--- START PAGE EXCERPT ---
Each problem’s first line is a integer N(the number of commands), and a word “FIFO” or “FILO”.(you are very happy because you know “FIFO” stands for “First In First Out”, and “FILO” means “First In Last Out”).
and the following N lines, each line is “IN M” or “OUT”, (M represent a integer).
and the answer of a problem is a passowrd of a door, so if you want to rescue ACboy, answer the problem carefully!
Input
The input contains multiple test cases.
The first line has one integer,represent the number oftest cases.
And the input of each subproblem are described above.
Output
For each command “OUT”, you should output a integer depend on the word is “FIFO” or “FILO”, or a word “None” if you don’t have any integer.
Sample Input
4
4 FIFO
IN 1
IN 2
OUT
OUT
4 FILO
IN 1
IN 2
OUT
OUT
5 FIFO
IN 1
IN 2
OUT
OUT
OUT
5 FILO
IN 1
IN 2
OUT
IN 3
OUT
Sample Output
1
2
2
1
1
2
None
2
3
解答:基本的兩種操作:
#include<iostream>
#include<stack>
#include<queue>
#include<cstring>
using namespace std;
int main()
{
int n,m,x,ans;
char s1[5], s2[5];
cin >> n;
while (n--) //總數
{
stack<int>s;
queue<int>q;
cin >> m; //操作數
scanf("%s", s1); //FIFO和FIFO
if (strcmp(s1, "FIFO") == 0)
--- END PAGE EXCERPT ---
--- START RECORD EXCERPTS ---
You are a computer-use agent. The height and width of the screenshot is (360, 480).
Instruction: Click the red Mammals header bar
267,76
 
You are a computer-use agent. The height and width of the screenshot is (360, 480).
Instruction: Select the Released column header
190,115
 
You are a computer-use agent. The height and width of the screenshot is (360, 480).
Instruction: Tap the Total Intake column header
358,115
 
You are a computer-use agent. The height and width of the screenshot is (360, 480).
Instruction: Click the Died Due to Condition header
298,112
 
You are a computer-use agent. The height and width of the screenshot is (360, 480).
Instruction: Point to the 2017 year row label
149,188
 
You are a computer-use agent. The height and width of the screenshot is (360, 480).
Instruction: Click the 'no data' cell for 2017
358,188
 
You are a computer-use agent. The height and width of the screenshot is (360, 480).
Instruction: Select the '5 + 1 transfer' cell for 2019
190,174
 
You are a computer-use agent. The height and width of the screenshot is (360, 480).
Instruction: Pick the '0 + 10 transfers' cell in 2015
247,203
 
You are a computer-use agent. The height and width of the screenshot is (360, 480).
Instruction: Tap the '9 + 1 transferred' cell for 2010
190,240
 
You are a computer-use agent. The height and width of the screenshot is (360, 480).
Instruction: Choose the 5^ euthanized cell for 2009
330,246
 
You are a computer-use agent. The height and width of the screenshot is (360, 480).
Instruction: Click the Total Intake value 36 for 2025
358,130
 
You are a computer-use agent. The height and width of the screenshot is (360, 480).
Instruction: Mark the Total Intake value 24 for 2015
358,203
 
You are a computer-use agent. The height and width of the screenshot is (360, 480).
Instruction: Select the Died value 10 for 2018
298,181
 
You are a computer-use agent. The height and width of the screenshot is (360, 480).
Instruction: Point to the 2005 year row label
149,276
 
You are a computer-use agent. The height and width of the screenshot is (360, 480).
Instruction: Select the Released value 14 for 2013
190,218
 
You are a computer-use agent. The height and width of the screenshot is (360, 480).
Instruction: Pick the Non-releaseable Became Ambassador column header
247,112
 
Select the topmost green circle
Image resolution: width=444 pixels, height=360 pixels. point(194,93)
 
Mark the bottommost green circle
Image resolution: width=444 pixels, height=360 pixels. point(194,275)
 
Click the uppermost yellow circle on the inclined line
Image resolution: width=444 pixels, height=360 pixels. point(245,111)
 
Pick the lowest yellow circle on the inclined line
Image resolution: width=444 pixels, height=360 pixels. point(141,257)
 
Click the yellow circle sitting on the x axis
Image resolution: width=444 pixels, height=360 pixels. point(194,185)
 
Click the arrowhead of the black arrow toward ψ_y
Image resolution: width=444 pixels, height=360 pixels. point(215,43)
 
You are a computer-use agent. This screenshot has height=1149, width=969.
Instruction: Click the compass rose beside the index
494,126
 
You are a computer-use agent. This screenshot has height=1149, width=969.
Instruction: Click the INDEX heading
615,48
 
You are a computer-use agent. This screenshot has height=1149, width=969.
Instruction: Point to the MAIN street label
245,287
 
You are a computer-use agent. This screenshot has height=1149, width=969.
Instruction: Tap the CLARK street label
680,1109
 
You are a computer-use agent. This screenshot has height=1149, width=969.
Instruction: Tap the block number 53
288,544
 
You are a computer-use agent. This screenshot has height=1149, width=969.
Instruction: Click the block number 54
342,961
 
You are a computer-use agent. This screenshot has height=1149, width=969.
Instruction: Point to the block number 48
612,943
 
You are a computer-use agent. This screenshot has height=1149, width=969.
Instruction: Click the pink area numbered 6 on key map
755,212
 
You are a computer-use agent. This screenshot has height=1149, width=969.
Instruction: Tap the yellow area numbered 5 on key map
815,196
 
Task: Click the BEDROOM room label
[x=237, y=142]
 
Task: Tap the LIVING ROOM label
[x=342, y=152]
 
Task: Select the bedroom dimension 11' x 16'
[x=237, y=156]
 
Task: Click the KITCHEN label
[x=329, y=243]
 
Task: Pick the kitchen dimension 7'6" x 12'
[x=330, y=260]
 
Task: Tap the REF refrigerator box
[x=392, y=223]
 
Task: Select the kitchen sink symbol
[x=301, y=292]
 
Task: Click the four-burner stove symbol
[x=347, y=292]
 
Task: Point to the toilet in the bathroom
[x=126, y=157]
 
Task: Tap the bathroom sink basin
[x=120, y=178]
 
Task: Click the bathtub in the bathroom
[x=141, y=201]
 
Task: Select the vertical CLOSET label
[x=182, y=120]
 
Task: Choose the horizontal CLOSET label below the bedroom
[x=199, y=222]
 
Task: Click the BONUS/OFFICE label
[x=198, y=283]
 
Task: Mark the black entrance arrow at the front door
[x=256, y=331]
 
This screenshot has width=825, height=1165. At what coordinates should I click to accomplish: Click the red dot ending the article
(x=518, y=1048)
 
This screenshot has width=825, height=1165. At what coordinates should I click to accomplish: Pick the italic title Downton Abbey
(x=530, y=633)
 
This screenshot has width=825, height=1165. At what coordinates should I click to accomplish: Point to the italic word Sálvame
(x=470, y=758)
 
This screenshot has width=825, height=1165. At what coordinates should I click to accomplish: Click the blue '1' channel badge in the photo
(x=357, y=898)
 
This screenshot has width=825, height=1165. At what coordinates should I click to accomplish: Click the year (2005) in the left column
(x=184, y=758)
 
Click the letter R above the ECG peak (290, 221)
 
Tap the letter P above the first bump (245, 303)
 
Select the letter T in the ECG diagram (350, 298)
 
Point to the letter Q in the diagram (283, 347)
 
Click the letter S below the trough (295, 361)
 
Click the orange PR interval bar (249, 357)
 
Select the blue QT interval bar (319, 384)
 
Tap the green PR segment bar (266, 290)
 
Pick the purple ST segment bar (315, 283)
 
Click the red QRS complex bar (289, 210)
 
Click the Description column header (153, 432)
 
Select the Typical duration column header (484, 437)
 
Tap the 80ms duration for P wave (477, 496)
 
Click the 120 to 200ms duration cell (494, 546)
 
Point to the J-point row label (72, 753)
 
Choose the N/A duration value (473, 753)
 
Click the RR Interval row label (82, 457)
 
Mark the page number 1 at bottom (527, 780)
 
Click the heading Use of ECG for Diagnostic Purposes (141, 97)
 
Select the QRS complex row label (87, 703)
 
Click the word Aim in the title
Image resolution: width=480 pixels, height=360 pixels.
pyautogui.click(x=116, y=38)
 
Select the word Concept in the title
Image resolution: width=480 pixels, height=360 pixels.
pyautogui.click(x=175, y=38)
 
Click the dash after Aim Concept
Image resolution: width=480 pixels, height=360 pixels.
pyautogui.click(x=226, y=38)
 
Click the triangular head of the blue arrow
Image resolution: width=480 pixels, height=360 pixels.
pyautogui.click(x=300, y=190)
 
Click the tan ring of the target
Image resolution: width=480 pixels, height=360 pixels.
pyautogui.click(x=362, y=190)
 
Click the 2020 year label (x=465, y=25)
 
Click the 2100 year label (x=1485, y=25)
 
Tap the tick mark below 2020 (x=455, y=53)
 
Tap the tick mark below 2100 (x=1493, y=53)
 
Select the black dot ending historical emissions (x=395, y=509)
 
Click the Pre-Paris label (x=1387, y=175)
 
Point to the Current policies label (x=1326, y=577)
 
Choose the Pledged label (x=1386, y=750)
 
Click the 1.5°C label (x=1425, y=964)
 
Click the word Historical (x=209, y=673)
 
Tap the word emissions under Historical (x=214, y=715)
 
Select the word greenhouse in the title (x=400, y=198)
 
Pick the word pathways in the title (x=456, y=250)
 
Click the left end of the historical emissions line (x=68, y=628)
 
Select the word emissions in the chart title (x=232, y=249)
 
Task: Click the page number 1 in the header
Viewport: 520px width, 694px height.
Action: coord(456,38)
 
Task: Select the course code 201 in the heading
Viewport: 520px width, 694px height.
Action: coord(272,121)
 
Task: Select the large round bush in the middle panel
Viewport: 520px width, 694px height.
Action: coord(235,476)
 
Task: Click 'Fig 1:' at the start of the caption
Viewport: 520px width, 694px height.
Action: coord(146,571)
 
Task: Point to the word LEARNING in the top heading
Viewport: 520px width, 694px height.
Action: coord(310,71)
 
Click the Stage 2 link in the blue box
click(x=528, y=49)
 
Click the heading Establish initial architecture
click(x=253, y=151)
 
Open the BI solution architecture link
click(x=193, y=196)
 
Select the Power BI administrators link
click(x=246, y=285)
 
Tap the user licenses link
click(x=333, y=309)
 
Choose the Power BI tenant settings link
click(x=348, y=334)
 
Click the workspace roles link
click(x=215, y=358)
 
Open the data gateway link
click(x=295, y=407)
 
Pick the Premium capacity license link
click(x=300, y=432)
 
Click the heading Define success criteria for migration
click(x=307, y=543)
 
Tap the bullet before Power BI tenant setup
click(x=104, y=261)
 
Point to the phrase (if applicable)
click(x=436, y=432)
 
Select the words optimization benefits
--- END RECORD EXCERPTS ---
__WHAT THE TASK ASKS__
Can you print the part of the FIFO and FILO problem page above, starting with "and the answer" and going on through "number oftest cases."?

__EXERCISE ANSWER__
and the answer of a problem is a passowrd of a door, so if you want to rescue ACboy, answer the problem carefully!
Input
The input contains multiple test cases.
The first line has one integer,represent the number oftest cases.